**RECORDS PROVIDED**
☆ ☆ ☆ ☆ ☆ ☆ ☆

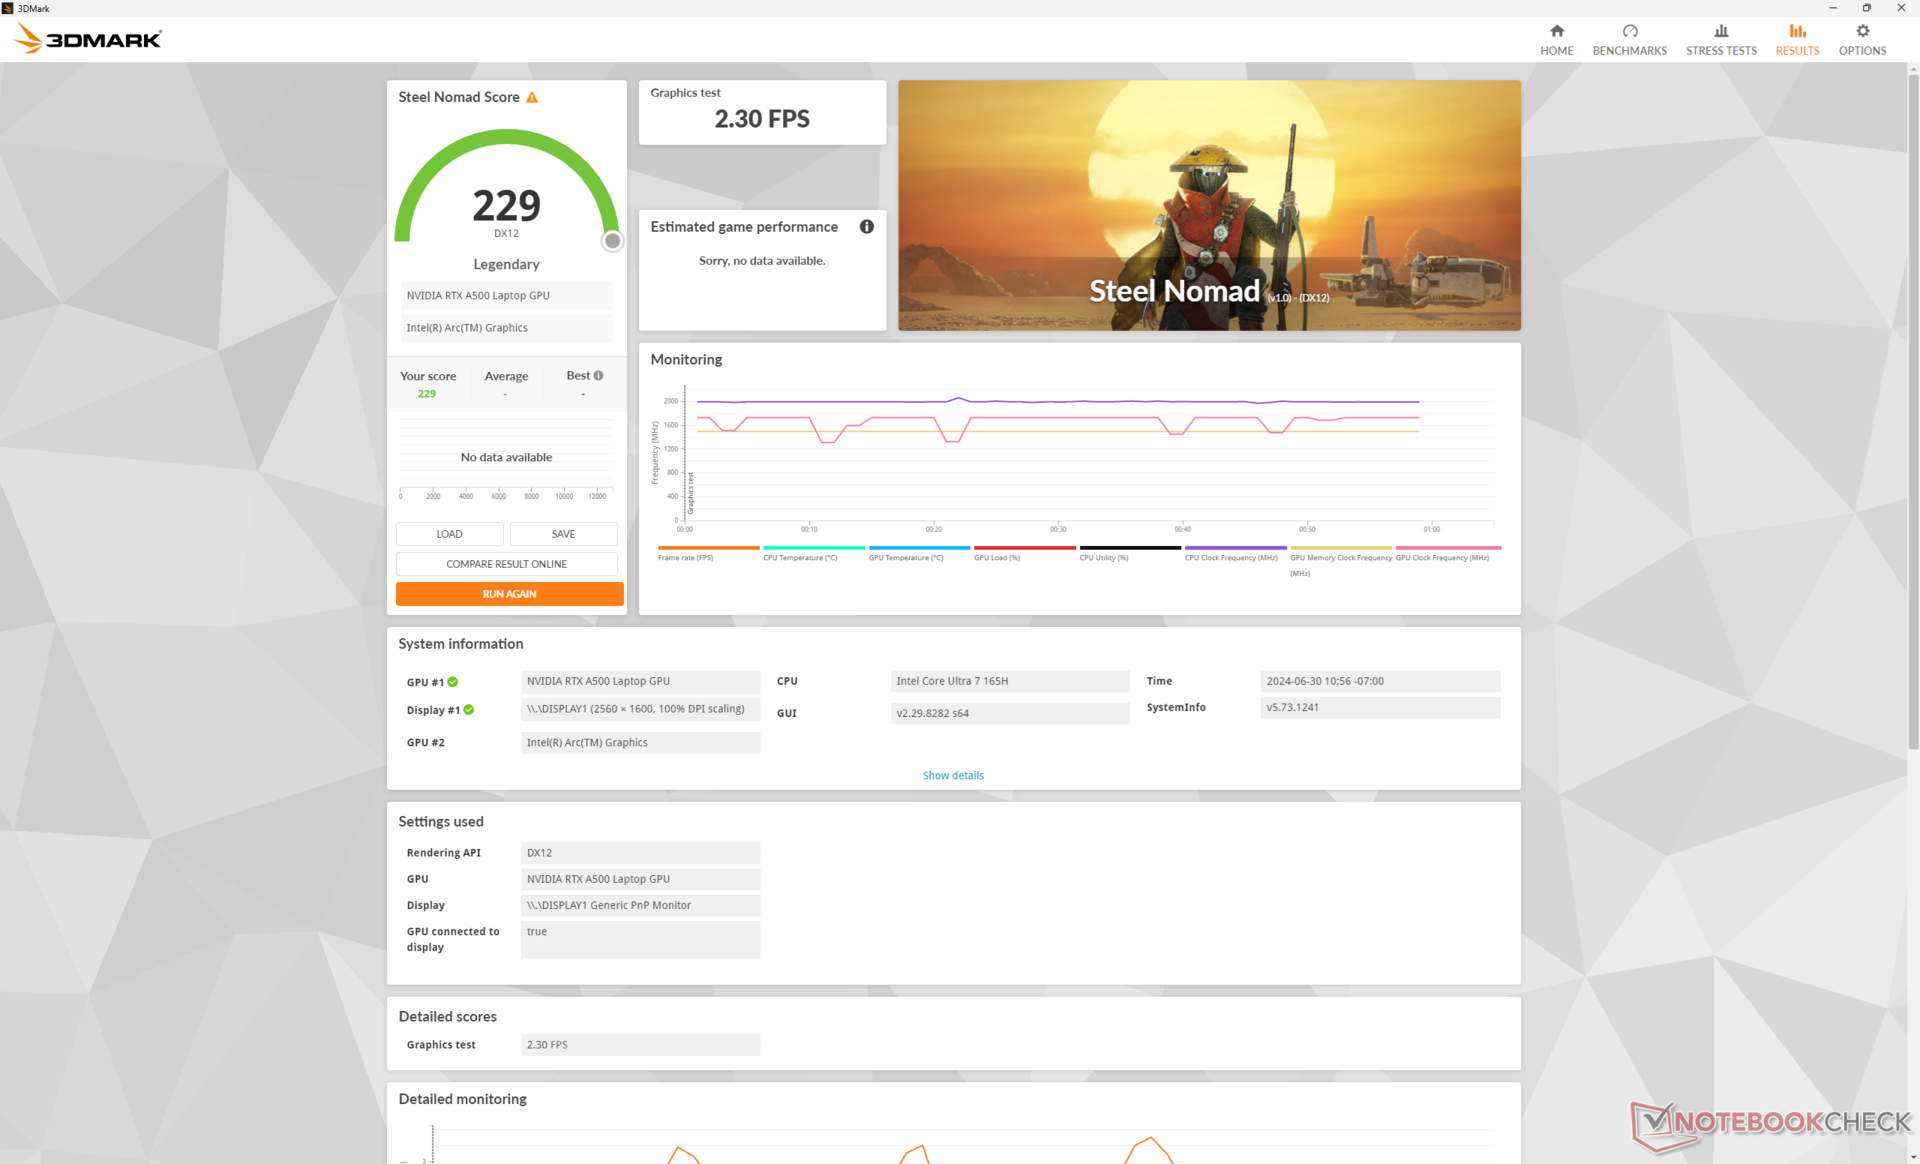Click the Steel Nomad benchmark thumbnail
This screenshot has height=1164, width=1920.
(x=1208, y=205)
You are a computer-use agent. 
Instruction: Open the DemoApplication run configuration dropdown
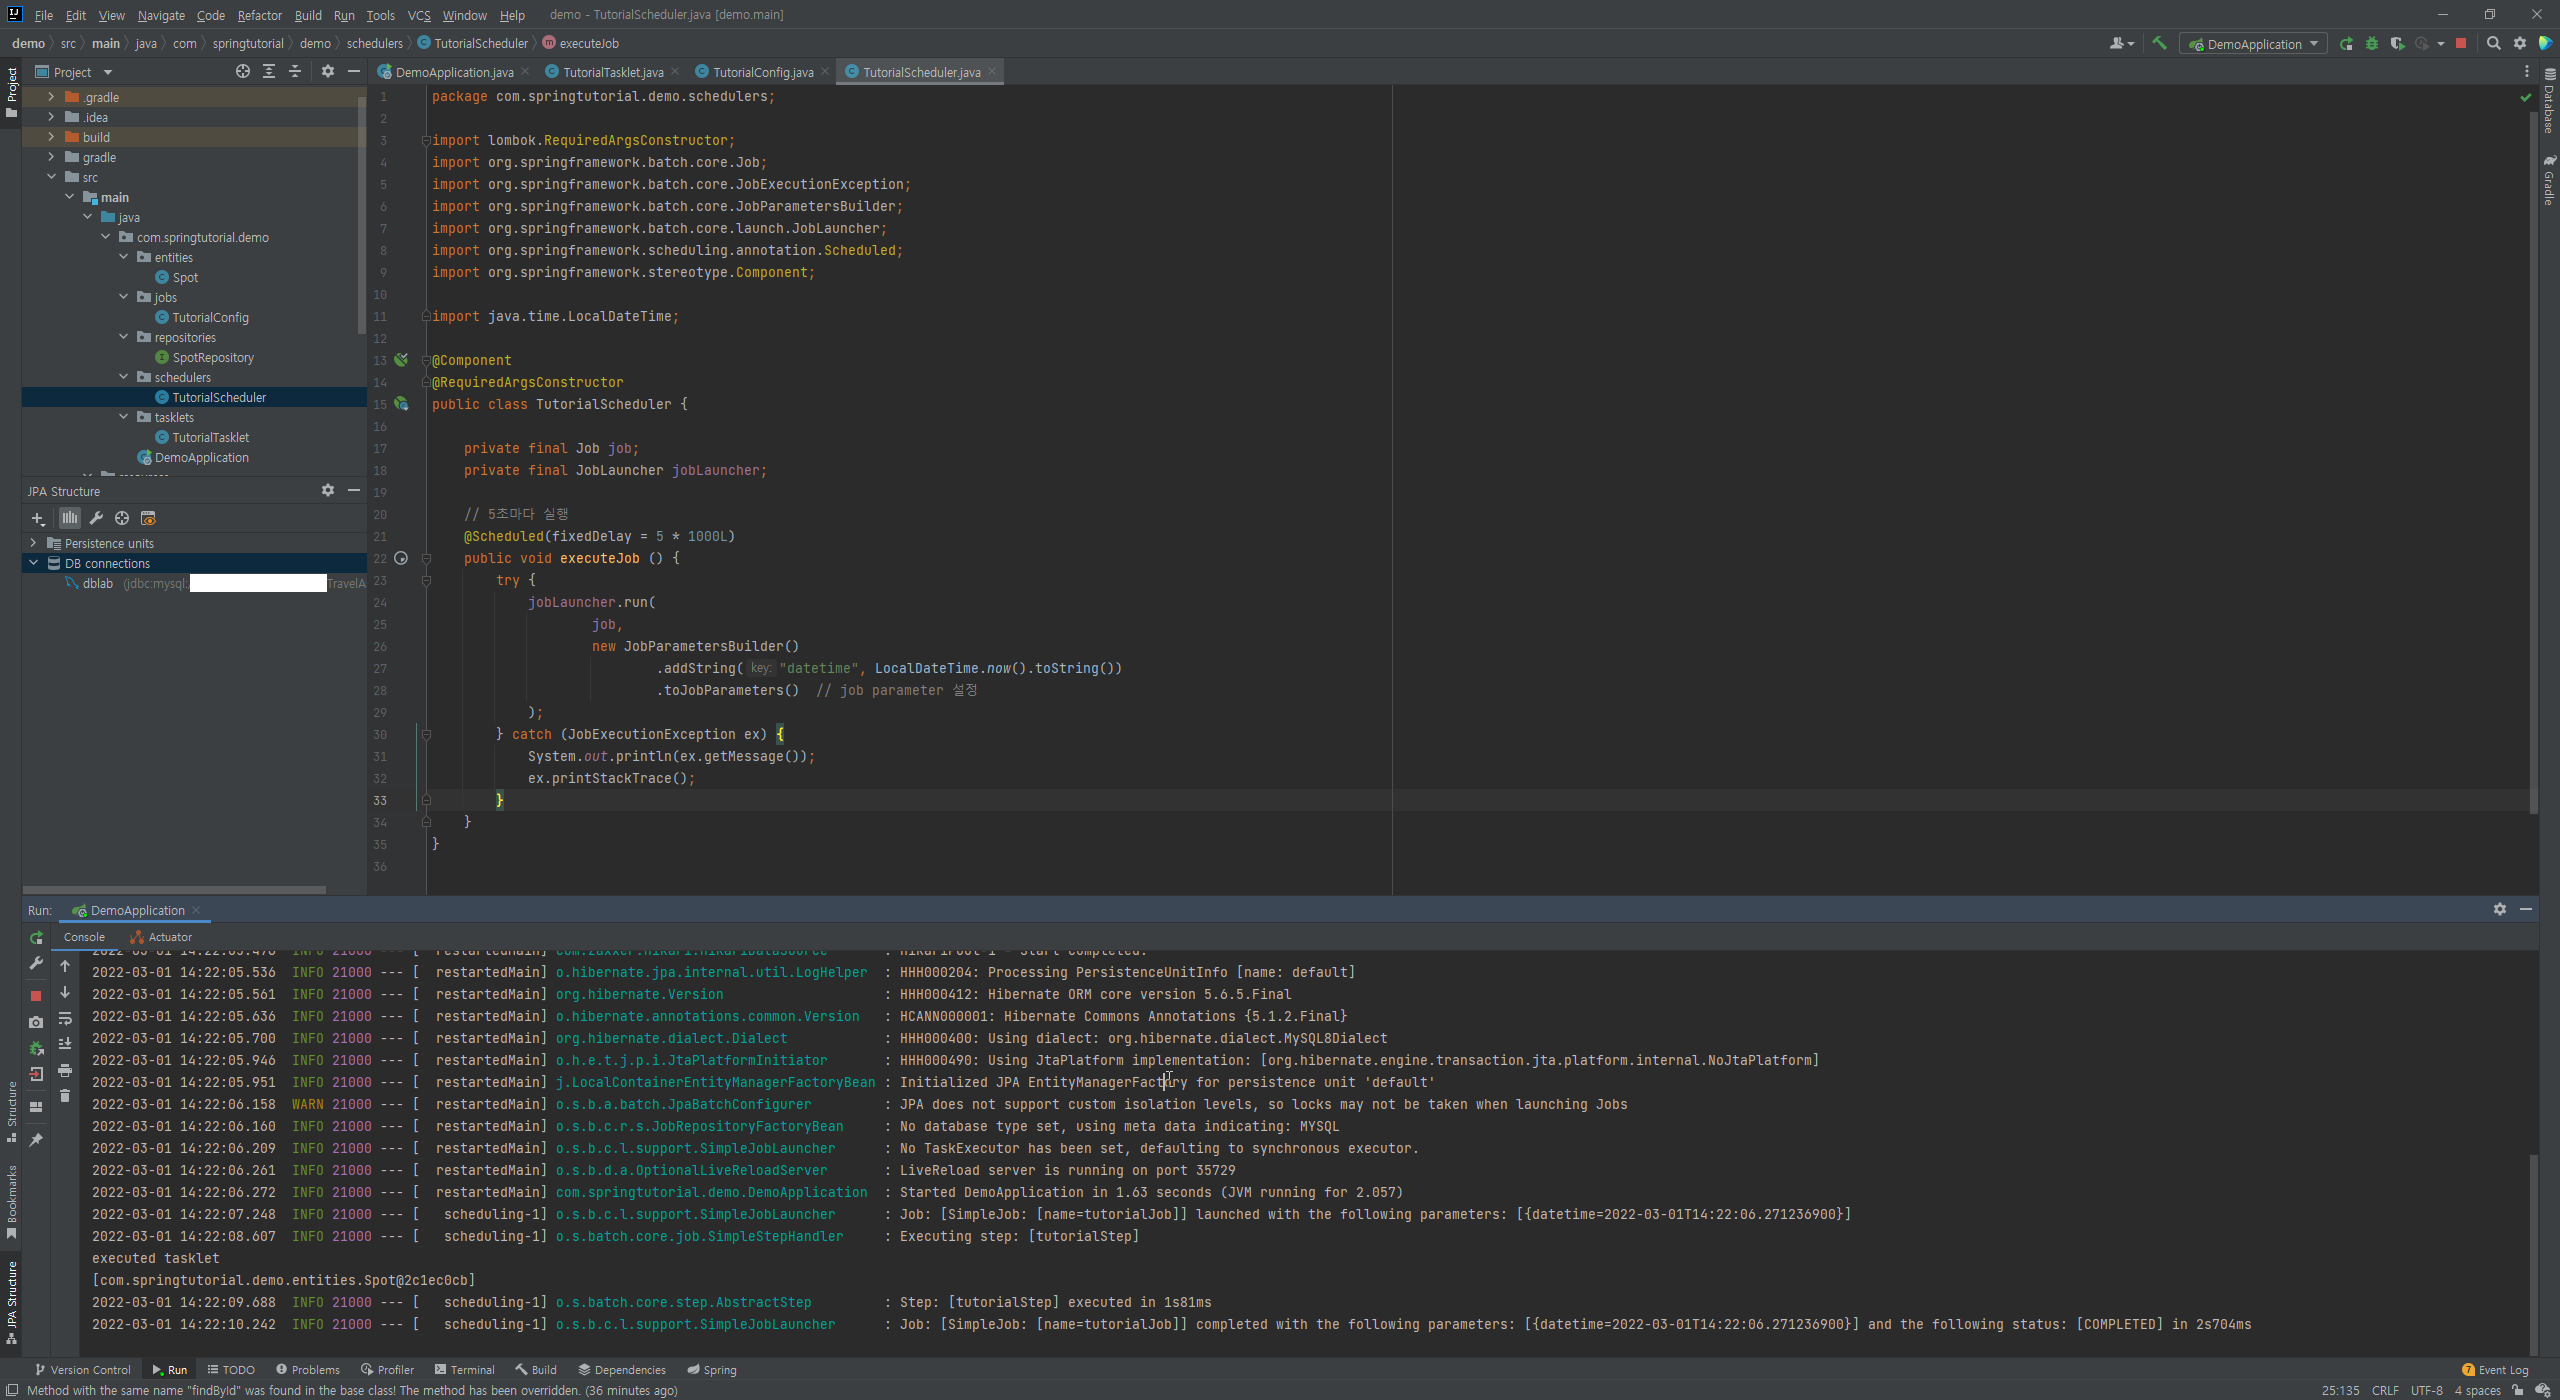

☆ ☆ ☆ ☆ ☆ ☆ ☆

**ABOUT THIS EXERCISE**
Every line from the one with "You are a computer-use agent." through the end of the material above should be restated word for word, with the pictures left out.

**TASK RESPONSE**
You are a computer-use agent. 
Instruction: Open the DemoApplication run configuration dropdown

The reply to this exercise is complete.